We have noted that the public safety exception is closely drawn 
and narrow in scope.  In re J.D.F., 553 N.W.2d 585, 588 (Iowa 1996); see 
also Quarles, 467 U.S. at 658, 104 S. Ct. at 2632, 81 L. Ed. 2d at 558.  
For the exception to apply, there must be a threat to public safety and an 
“immediate necessity” for the information the officer seeks to obtain by 
questioning a suspect in violation of Miranda.  Quarles, 467 U.S. at 657, 
104 S. Ct. at 2632, 81 L. Ed. 2d at 557.  The exception will only apply in 
situations where there is “sufficient exigency to justify the questioning.”  
In re J.D.F., 553 N.W.2d at 588.  A missing gun in a field creates 
“sufficient exigency” to justify pre-Miranda questioning.  Id. at 587–88.  
The 
exception 
also 
applies 
to 
the 
discovery 
of 
an 
active 
methamphetamine lab.  State v. Simmons, 714 N.W.2d 264, 275 (Iowa 
2006). 
In Simmons, officers could smell anhydrous ammonia from outside 
the door of an apartment.  Id. at 269.  After requesting permission to 
enter the apartment and receiving no response, officers forced the door 
open.  Id.  Once the door was open, the smell of anhydrous ammonia was 
strong enough to make one officer’s eyes water.  Id.  Without reciting 
Miranda warnings, the officers asked the defendant whether there was an 
active meth lab in the apartment, and the defendant said there was.  Id. 

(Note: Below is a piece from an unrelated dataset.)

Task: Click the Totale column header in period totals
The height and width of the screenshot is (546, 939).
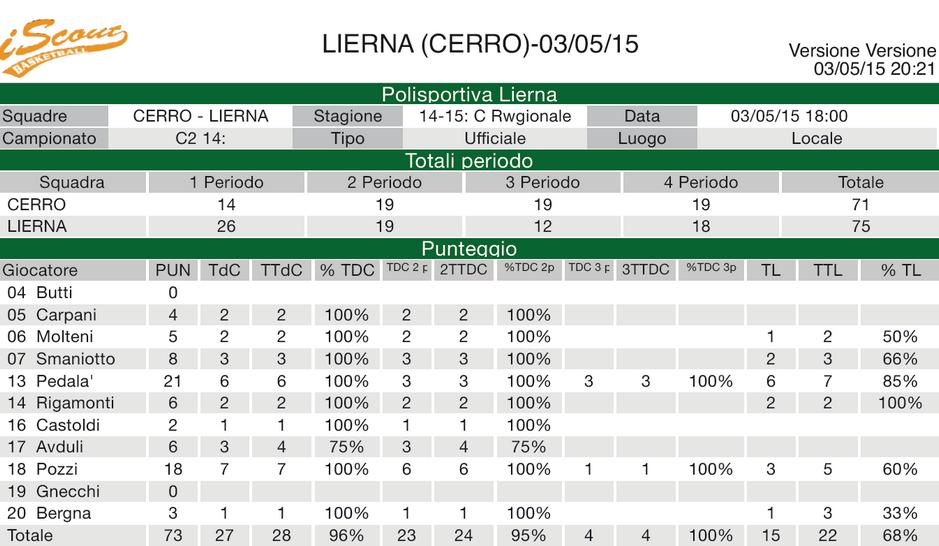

at 269–70.  The officers then evacuated the residents of the apartment 
 
 
 
34 
across the hall, immediately called dispatch, and did not reenter the area 
without protective gear.  Id. at 270.  We held 
[the officer’s] inquiries as to the presence and status of a 
methamphetamine lab were for the purpose of obtaining 
information that would help him safely address the 
potentially volatile and dangerous situation confronting the 
officers at the scene, and not solely to obtain incriminating 
information from [the defendant]. 
Id. at 275.  Particularly, we noted the strong odor of anhydrous ammonia 
in the apartment.  Id.  The odor itself posed a safety risk to the officers 
and the neighbors, and that risk justified the officers’ failure to recite the 
Miranda warnings prior to questioning the defendant about the presence 
and nature of a meth lab.  Id.  These circumstances demonstrated 
sufficient exigency for the public safety exception to apply. 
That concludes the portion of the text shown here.